◆ Activity ◆
Pull out each line of the data that includes the word "agent".
*** The data
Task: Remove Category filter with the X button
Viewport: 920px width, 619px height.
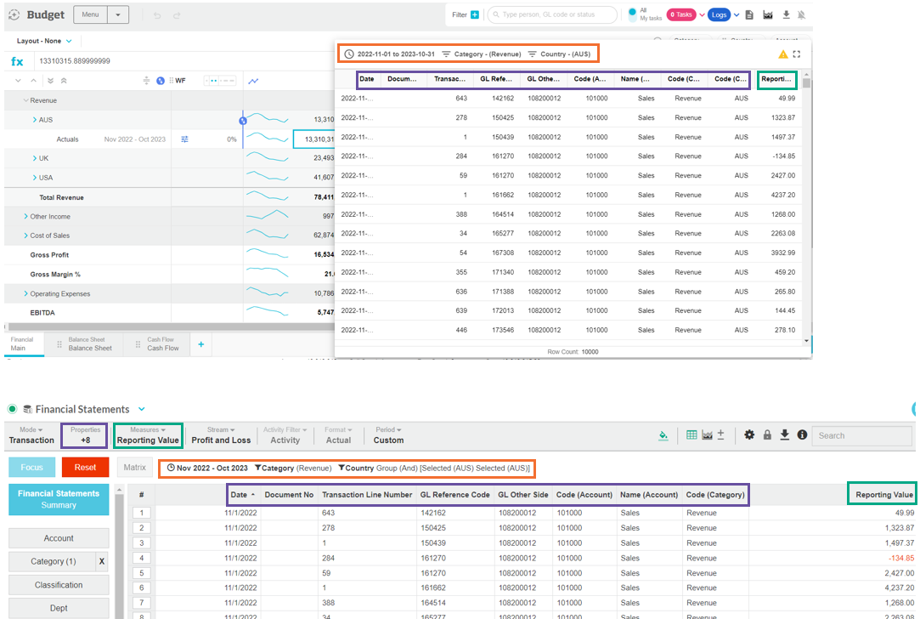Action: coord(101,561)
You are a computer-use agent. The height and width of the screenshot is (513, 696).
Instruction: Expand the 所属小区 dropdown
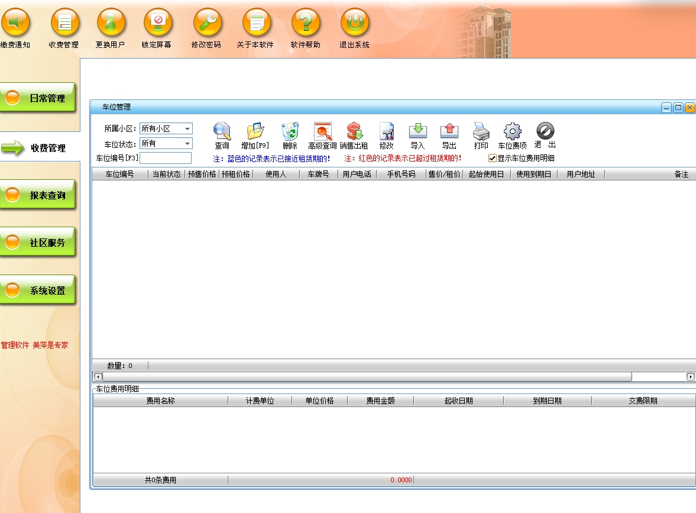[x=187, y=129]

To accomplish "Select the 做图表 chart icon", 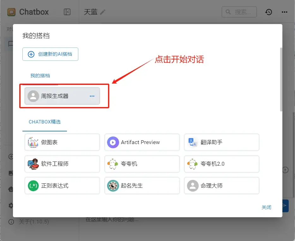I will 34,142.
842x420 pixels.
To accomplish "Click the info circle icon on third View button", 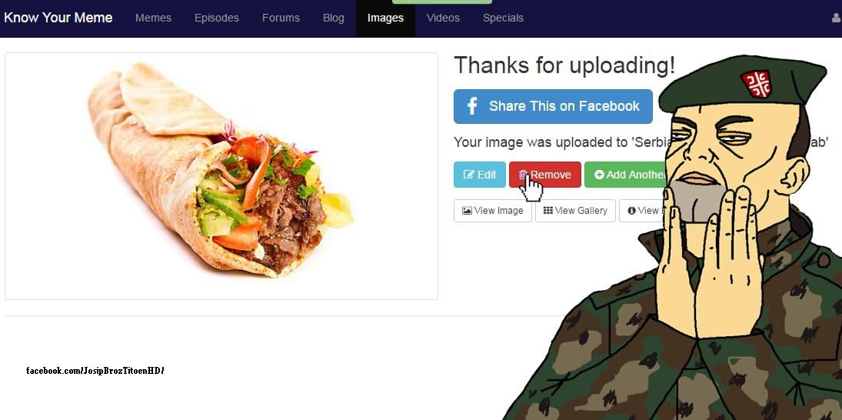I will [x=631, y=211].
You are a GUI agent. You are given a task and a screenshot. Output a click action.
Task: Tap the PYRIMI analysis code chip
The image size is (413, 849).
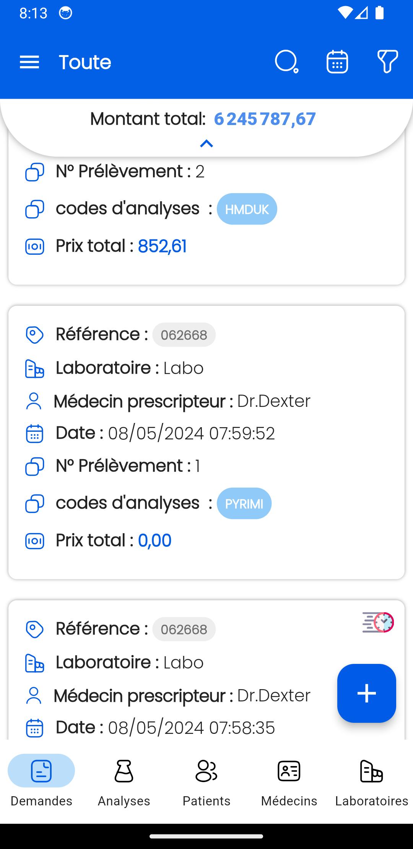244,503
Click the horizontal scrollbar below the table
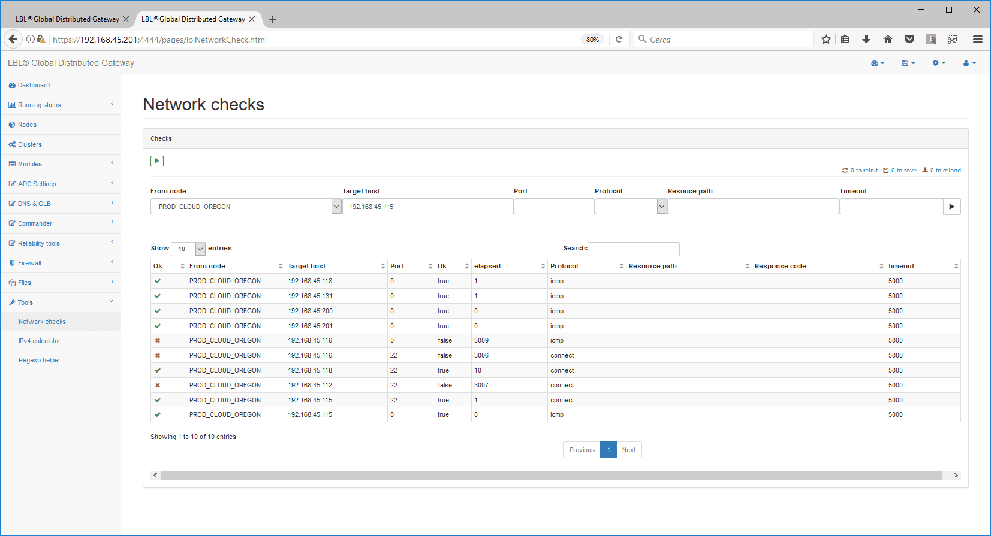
******
◆ Exercise answer ◆
You are a computer-use agent. The height and width of the screenshot is (513, 696).
You are a GUI agent. You are given a task and a screenshot. Output a click action.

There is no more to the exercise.